Task description -> Read the data below. Every line holding the string "arrow" must be copied.

Data extract ->
[Start of Attachment]

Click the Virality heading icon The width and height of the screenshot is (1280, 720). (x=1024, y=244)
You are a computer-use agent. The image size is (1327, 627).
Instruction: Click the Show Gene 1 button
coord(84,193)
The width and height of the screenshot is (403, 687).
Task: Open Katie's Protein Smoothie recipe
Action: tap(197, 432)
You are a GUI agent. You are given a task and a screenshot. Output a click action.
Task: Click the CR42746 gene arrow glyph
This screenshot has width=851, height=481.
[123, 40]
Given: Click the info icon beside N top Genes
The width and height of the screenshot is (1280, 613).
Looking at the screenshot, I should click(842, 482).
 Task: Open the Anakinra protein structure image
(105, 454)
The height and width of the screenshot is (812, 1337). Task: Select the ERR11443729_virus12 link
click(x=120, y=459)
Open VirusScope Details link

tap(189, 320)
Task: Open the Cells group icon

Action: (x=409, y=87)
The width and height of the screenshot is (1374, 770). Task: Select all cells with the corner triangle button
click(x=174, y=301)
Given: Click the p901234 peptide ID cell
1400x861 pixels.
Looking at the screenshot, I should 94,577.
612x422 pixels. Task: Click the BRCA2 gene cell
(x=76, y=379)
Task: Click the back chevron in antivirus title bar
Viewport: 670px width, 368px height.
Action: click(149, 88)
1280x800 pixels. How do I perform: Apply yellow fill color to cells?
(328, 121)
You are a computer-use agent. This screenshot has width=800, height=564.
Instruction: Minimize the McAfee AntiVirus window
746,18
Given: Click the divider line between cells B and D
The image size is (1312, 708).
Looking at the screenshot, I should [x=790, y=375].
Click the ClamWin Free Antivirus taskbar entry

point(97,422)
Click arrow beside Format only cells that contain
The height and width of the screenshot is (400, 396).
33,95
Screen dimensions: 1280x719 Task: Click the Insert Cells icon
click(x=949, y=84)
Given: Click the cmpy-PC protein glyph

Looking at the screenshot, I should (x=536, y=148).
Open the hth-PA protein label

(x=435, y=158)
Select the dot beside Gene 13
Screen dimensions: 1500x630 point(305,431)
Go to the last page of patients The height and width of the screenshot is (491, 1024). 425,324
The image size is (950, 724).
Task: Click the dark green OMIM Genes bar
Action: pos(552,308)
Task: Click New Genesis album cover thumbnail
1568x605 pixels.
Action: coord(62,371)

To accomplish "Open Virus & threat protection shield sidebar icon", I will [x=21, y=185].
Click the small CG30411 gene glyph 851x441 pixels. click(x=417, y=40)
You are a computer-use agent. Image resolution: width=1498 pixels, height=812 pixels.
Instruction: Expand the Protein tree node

[End of Attachment]

Response to the task ->
Task: Click the CR42746 gene arrow glyph
Click arrow beside Format only cells that contain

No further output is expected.